Apply the fix to src/classes/Model/Client/LxdClient.php and change createConfigArray to look like this as a temporary work around

public function createConfigArray($certLocation)    {

$certPath = realpath($certLocation); if ($certPath === false) { throw new \Exception("Certificate has gone walk abouts", 1); } return [ 'verify' => false, 'cert' => [ $certPath, '' ], 'headers' => ['Connection' => 'close'], // Or simply add this to the request object ]; }

— You are receiving this because you authored the thread. Reply to this email directly, view it on GitHub https://github.com/turtle0x1/LxdMosaic/issues/84#issuecomment-490277817, or mute the thread https://github.com/notifications/unsubscribe-auth/AA73OYXOHGYMABLCZ3BMU7DPUH7BZANCNFSM4HLLUFHQ .

turtle0x1 commented 5 years ago

any var_dumps or any of the debugging steps?

trenb commented 5 years ago

I'm going to try updating curl tomorrow. Thanks for your help today! I'll update the ticket with the results of my test!

turtle0x1 commented 5 years ago

Remove the var_dumps() thats why its failing

trenb commented 5 years ago

I upgraded to curl 7.64.1 (and supporting libraries) with no change. The patch is still required. Is there any negative to this patch being applied to Ubuntu as well as CentOS?

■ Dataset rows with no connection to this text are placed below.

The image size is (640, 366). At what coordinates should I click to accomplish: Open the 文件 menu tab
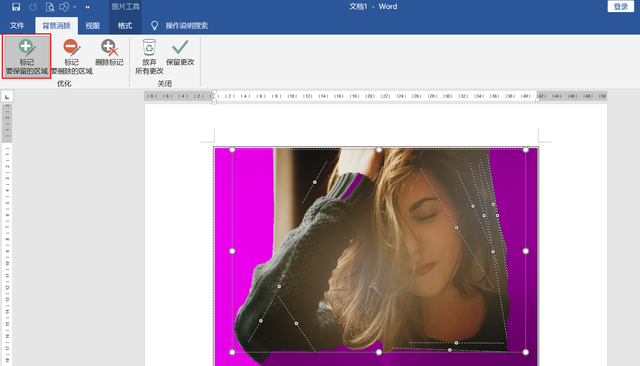point(17,25)
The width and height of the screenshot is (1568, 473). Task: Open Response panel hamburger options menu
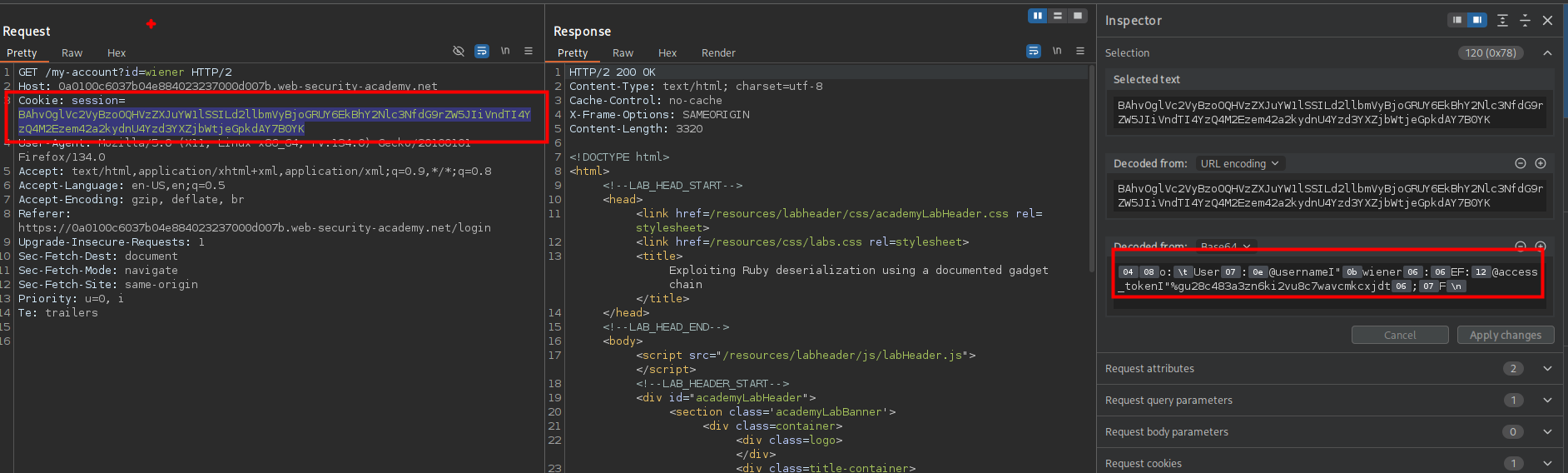1080,52
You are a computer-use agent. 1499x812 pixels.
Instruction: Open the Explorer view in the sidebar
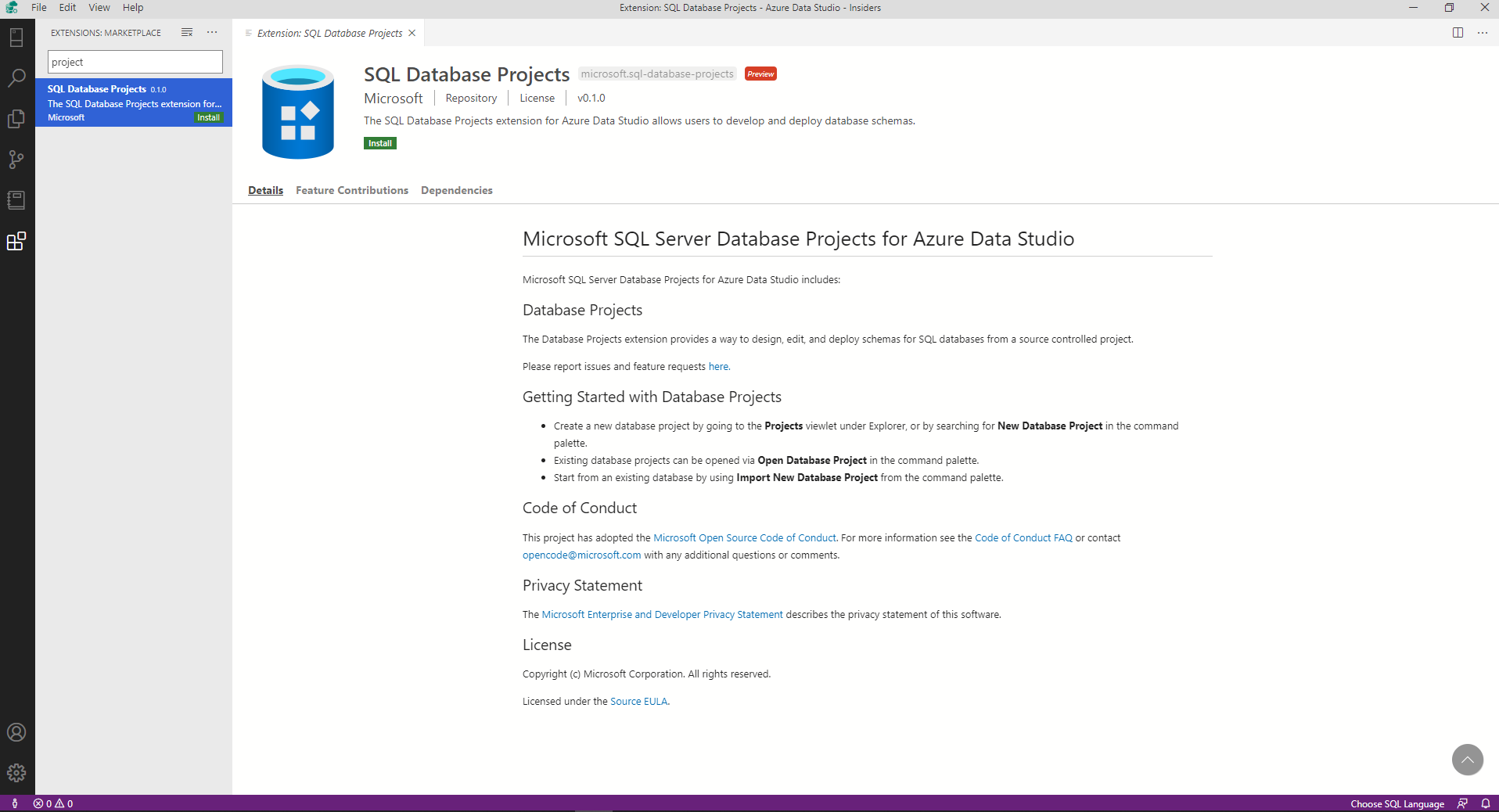(x=16, y=119)
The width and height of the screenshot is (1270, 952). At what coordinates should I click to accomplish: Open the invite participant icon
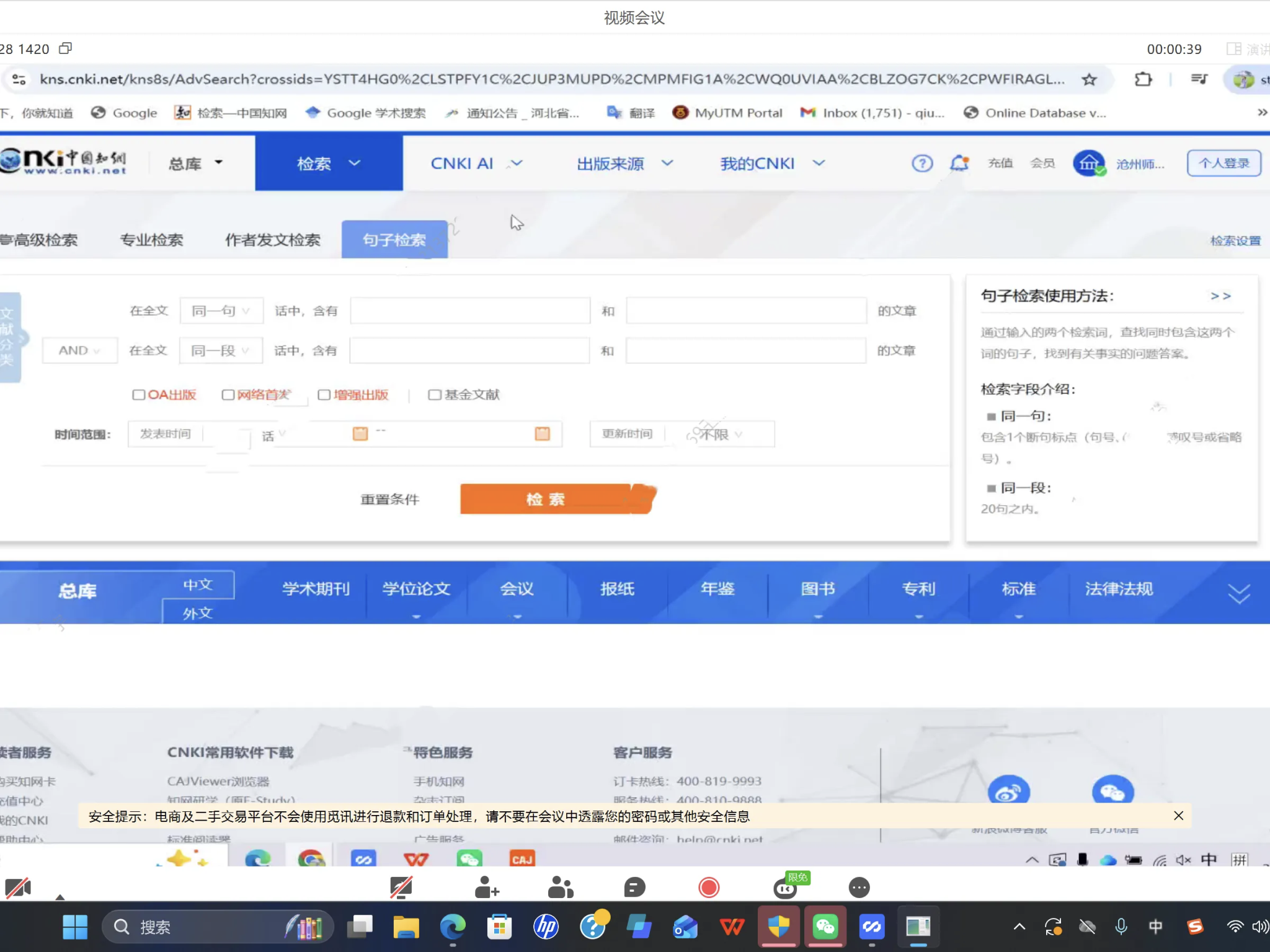(487, 888)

turtle0x1 commented 5 years ago

potentially much slower access ill work up a patch tonight, will you be providing a centos install script? if not its a pretty risky patch (as im sure a small number of people will mannually install this on centos) and i cant test it without a centos install script

trenb commented 5 years ago

Gotcha. Let me work on that then.

trenb commented 5 years ago

Alright, I forked your repo and created the centos7 install script. I do not have your patch installed to fix the issue with multiple hosts.

Please clone https://github.com/trenb/LxdMosaic and use examples/install_with_clone_centos7.sh - I spun up my CentOS 7 container via lxc launch images:centos/7/amd64 testmosaic1, curl the file and run it via bash.

Once you're happy with it, I will change the script to call your repo for the git clone and send a pull request.

turtle0x1 commented 5 years ago

okay downloading the image now, ive thought of how to selectively apply the fix to centos only

turtle0x1 commented 5 years ago

Can you open a PR so i can comment please

trenb commented 5 years ago

https://github.com/turtle0x1/LxdMosaic/pull/85 created

turtle0x1 commented 5 years ago

I have pushed a fix for this would you mind testing it ?

trenb commented 5 years ago

I reverted my LxdClient.php and pulled. I can confirm that things are working. Nice fix! Thank you!